→ Directive:
How many lines in the items below contain the string "orange"? Case counts, and give only the number.

========================

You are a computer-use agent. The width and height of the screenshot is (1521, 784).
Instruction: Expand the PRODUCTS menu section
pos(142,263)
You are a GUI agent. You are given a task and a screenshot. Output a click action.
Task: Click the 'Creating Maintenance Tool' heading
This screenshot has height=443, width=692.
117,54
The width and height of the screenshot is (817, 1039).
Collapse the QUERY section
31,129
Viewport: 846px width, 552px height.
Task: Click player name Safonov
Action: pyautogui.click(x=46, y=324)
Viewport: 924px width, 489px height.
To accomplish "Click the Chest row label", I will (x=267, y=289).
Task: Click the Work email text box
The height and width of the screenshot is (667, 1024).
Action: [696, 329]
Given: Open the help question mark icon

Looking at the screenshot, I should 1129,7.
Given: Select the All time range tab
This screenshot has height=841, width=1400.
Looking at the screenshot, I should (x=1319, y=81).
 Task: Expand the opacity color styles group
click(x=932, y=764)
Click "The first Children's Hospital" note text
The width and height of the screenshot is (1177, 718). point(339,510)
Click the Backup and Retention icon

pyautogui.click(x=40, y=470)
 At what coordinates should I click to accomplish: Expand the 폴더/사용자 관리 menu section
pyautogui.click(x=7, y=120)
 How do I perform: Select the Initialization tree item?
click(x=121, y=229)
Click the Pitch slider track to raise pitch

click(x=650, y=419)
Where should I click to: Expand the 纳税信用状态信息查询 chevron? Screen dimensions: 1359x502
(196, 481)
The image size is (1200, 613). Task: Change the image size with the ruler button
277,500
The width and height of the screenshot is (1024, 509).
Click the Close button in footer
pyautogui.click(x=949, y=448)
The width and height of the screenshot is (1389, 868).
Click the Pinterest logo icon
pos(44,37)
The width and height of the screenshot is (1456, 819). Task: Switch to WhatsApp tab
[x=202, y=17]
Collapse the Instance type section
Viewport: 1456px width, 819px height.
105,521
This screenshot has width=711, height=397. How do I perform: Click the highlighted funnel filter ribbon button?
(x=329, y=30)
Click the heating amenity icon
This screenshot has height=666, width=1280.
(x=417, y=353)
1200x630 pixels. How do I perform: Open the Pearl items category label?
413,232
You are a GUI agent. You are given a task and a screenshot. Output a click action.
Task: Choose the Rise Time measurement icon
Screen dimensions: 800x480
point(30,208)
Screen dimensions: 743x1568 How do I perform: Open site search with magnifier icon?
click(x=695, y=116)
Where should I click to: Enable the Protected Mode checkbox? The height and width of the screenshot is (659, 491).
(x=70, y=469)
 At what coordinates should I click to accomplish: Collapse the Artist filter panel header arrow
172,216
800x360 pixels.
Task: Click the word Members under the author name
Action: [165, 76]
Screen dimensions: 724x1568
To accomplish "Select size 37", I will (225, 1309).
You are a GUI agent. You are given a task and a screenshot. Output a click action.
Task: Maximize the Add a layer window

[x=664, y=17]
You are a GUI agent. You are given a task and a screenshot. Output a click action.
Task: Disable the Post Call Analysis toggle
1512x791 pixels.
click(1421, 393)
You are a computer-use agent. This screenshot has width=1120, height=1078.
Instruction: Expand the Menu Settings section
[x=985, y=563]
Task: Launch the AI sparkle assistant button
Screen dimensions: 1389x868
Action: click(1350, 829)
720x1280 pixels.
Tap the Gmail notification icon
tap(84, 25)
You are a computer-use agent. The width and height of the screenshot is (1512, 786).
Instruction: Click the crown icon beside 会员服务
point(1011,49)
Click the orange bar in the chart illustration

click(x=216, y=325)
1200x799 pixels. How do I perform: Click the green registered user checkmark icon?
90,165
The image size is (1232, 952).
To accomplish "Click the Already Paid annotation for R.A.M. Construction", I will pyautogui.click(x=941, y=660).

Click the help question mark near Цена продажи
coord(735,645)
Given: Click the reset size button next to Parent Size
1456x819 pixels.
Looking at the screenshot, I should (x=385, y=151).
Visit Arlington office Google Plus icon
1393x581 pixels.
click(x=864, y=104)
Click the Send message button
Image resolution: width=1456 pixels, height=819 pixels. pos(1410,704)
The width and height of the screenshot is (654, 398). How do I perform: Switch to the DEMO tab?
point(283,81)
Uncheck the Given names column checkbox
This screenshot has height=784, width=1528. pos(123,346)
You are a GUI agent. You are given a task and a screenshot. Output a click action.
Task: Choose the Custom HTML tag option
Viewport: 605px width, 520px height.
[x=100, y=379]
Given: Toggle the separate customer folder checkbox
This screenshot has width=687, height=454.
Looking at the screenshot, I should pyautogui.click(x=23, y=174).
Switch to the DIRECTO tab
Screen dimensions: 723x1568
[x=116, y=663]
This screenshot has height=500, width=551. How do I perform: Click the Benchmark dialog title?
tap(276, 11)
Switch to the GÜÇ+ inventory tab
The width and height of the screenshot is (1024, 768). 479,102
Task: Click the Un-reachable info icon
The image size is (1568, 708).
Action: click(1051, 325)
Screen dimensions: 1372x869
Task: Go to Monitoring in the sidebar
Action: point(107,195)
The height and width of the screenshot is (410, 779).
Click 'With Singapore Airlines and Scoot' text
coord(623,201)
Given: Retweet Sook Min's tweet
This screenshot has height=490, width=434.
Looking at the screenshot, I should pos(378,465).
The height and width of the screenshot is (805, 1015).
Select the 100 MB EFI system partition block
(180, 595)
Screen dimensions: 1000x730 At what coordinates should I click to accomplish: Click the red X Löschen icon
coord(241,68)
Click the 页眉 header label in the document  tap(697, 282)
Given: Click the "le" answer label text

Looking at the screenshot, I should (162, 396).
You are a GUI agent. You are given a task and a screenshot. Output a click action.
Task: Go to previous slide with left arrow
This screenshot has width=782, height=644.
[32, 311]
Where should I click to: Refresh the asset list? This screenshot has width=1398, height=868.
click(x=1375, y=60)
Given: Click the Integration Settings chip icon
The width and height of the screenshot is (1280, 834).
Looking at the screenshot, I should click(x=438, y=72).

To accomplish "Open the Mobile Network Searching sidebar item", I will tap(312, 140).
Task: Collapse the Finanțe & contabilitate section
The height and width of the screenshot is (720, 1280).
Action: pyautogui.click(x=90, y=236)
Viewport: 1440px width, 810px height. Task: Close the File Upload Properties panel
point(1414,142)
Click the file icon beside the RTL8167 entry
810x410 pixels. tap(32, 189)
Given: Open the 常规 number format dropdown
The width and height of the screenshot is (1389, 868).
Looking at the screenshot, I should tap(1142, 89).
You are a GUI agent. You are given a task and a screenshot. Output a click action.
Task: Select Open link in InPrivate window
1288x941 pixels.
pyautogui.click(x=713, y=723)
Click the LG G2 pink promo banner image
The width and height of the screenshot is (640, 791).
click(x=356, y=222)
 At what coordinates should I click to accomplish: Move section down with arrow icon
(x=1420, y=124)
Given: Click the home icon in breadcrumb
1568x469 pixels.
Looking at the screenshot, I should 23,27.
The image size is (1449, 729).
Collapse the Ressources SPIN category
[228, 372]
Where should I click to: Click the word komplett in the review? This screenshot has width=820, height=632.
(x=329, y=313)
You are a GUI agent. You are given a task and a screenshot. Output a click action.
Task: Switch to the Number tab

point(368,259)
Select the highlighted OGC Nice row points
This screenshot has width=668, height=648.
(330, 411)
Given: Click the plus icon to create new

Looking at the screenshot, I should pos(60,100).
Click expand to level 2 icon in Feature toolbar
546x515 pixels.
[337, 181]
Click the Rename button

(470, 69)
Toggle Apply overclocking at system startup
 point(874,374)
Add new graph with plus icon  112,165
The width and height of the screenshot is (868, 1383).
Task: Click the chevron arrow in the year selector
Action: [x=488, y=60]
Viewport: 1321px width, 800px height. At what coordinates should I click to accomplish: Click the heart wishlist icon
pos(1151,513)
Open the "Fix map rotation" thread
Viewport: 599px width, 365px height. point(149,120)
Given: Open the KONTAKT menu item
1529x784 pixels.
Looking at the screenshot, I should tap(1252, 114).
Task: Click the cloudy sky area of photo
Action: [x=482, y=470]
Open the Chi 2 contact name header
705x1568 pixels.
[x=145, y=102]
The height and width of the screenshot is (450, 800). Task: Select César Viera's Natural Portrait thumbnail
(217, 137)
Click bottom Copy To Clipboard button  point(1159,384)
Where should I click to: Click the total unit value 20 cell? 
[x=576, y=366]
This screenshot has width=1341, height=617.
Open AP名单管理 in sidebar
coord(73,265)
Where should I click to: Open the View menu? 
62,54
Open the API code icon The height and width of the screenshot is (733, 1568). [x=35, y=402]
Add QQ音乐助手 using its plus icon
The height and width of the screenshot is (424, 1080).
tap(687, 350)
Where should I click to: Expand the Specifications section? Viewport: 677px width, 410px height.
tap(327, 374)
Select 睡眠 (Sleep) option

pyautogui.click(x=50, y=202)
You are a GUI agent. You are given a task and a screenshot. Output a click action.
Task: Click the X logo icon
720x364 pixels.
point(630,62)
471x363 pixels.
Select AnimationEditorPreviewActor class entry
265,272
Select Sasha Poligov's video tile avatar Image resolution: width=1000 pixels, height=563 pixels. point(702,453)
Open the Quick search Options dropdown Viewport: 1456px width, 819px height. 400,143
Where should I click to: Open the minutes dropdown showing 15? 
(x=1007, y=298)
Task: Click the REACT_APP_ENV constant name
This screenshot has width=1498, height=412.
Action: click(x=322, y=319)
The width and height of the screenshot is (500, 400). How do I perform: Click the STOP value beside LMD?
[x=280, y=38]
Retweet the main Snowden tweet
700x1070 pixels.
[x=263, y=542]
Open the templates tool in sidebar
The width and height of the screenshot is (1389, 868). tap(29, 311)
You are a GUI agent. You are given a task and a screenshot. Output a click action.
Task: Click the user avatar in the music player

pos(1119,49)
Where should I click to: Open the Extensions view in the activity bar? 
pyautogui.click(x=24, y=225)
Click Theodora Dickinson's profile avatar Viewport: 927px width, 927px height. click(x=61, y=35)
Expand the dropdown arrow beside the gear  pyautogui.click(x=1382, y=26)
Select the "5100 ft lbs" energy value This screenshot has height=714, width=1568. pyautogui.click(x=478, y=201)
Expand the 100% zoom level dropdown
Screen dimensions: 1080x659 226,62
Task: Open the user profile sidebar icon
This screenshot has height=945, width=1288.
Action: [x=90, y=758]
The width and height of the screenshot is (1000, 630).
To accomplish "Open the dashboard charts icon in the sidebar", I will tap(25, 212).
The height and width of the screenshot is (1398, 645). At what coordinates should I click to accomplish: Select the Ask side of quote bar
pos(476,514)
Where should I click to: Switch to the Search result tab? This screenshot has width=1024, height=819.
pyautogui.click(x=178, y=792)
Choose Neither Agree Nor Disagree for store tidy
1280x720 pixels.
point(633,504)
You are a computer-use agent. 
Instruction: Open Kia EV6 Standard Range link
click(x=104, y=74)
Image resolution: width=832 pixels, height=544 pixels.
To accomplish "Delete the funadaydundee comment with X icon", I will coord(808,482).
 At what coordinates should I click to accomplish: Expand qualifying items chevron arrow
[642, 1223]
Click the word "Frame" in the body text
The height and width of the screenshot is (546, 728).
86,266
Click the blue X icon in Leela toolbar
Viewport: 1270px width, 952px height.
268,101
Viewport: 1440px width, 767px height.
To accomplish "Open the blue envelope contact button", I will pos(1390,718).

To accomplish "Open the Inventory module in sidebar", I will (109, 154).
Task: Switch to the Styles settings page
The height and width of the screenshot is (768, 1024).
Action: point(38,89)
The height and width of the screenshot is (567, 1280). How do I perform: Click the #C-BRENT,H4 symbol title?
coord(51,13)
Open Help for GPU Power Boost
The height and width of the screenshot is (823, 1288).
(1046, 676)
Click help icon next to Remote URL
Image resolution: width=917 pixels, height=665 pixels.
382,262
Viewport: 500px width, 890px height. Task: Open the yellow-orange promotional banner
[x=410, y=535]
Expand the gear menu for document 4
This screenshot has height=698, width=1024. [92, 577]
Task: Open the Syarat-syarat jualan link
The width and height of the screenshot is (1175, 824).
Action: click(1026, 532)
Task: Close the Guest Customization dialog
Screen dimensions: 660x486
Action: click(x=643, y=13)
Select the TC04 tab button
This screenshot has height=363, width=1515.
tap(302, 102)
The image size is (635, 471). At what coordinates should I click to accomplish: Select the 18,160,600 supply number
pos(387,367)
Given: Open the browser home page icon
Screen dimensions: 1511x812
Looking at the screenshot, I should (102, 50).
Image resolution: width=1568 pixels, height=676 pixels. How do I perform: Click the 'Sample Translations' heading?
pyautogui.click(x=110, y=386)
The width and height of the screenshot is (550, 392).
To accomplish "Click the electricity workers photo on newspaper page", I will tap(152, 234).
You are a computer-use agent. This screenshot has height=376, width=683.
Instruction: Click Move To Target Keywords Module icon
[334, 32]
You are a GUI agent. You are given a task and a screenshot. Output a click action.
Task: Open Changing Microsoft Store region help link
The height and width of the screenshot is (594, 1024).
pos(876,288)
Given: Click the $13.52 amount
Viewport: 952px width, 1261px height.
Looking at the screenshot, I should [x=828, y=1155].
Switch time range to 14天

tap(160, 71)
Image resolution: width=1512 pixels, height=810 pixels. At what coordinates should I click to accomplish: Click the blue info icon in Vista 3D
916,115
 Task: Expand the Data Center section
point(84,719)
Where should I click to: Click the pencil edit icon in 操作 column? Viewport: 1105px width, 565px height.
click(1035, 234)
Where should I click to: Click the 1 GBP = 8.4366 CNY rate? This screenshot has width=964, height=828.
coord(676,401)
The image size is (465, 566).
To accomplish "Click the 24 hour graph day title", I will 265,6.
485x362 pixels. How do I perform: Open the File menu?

========================

→ The response:
2